Autopsy and biopsy tissues were fixed in 10% buffered formalin within 24 hours after death. The testicular pathology slides were stained with hematoxylin-eosin and observed under light microscopy by a blinded independent genitourinary pathologist (A.M.). Testicular histopathologic conditions were diagnosed for each individual, and the degree of spermatogenesis was quantified using the Johnsen scoring system.4 Owing to the restrictive sample size, we present descriptive data on testicular pathologic conditions. Statistical analysis was performed from February 21, 2018, to December 12, 2019. Comparisons between cohorts for age at diagnosis, age at death, and time to autopsy were performed using a Mann-Whitney test using Prism, version 8 (GraphPad Software, Inc).
Results
We queried more than 10 000 potential participants and identified a total of 13 men (median age, 54 years [range, 23-78 years]) with metastatic melanoma who had testicular autopsy tissue specimens available. Of these, 7 underwent immunotherapy and 6 were treatment naive. There was no difference between groups for age at diagnosis, age at death, and time to autopsy (Table). Six of the 7 men (86%) with metastatic melanoma who received ICI therapy had impaired spermatogenesis, including focal active spermatogenesis (n = 1), hypospermatogenesis (n = 2), and Sertoli-cell–only syndrome (n = 3). Two of the 6 men (33%) who were untreated had impaired spermatogenesis (Figure). We did not identify any increased peritubular hyalinization or fibrosis in the treated group, and there were no Leydig cell abnormalities noted in any patients.

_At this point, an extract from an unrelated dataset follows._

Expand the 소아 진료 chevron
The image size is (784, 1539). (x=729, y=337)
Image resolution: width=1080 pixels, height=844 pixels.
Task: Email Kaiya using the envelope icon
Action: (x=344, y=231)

Table. Characteristics and Testicular Morphologic Conditions of Patients With Metastatic Melanoma With or Without Immunotherapy Treatment.

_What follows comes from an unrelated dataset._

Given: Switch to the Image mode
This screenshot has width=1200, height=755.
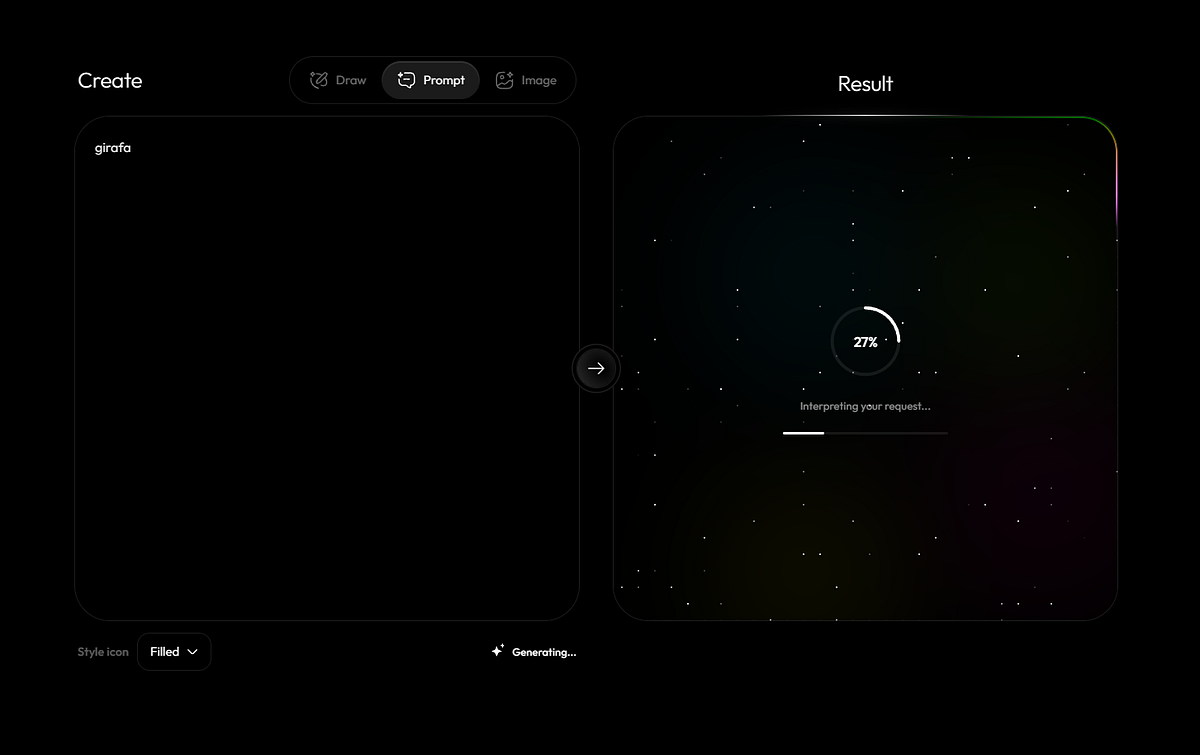Looking at the screenshot, I should (x=528, y=80).
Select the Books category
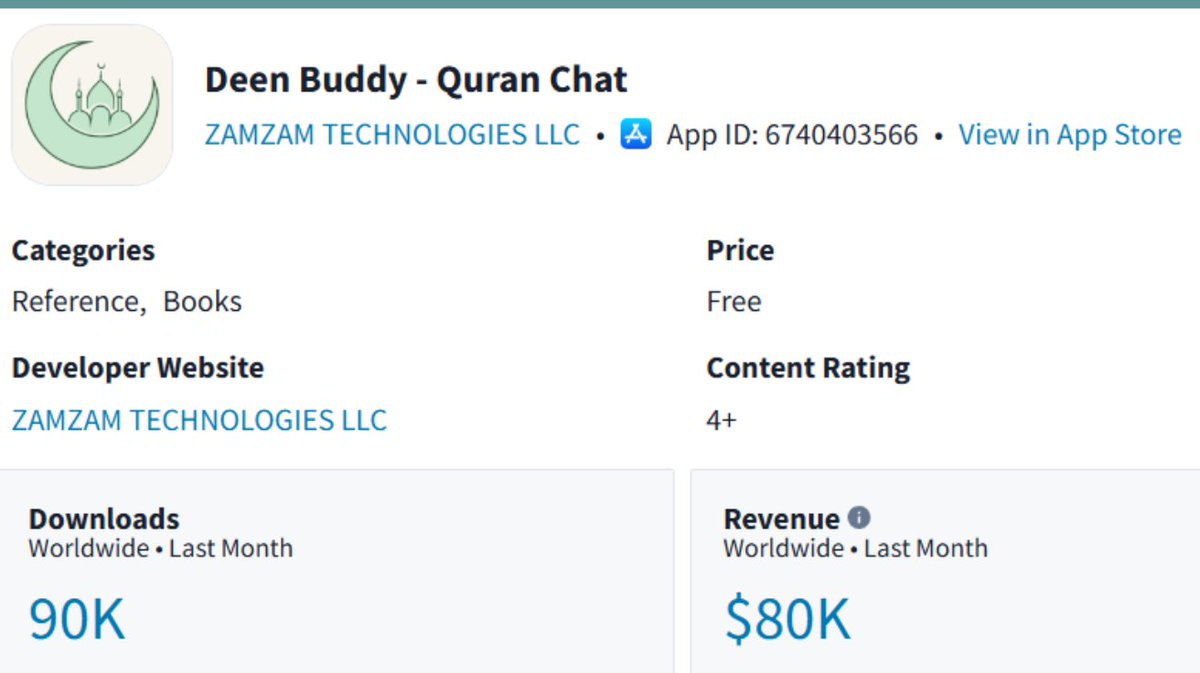1200x673 pixels. click(203, 302)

Age at diagnosis, y | Age at death, y | Postmortem interval, h | Immunotherapy | Duration of immunotherapy, mo | Other agents | Spermatogenesis pathological diagnosis | Johnsen scoring4 |
---|---|---|---|---|---|---|---|
Late 20s | Early 30s | 2 | Ipilimumab and pembrolizumab | 4 | BRAF and MEK inhibitors | Sertoli cell only | 2 |
60s | 60s | 15 | Ipilimumab and nivolumab | 18 | Cyberknife radiotherapy and vemurafenib | Sertoli cell only | 2 |
Early 30sa | 30s | NA | Ipilimumab and nivolumab | Unknown | None | Sertoli cell only | 2 |
50s | Late 50s | 5 | Ipilimumab and pembrolizumab | 8 | Interleukin 2 | Hypospermatogenesis | 8 |
60s | 60s | 17 | Ipilimumab and nivolumab | 1 | None | Hypospermatogenesis | 8 |
Early 60s | 60s | 6 | Ipilimumab and nivolumab | 5 | None | Focal active spermatogenesis | 9 |
50s | Late 50s | 4 | Ipilimumab and nivolumab | 11 | Dabrafenib and trametinib | Normal spermatogenesis | 10 |
Early 50s | Early 50s | 24 | None | None | None | Sertoli cell only | 2 |
Late 70s | 80s | 6 | None | None | None | Sertoli cell only | 2 |
20s | 20s | 5 | None | None | None | Normal spermatogenesis | 10 |
40s | Early 50s | 5 | None | None | None | Normal spermatogenesis | 10 |
40s | 50s | 24 | None | None | None | Normal spermatogenesis | 10 |
Late 60s | Late 60s | 6 | None | None | None | Normal spermatogenesis | 10 |
Abbreviation: NA, not applicable.
Index patient.
Discussion
Fertility preservation is an important facet in the care of men with cancer who are within their reproductive years.5,6 One key to improving cancer survivorship and quality of life is to anticipate potential treatment-associated sequelae. Identifying the association of ICIs with future fertility will be an important step in determining whether male fertility preservation is an essential component to pretreatment counseling. A limitation of our study was the small sample size. To our knowledge, the data herein are the first to evaluate the association of ICIs with testicular function, but prospective evaluations will be essential to determining the gonadotoxic effect of ICIs.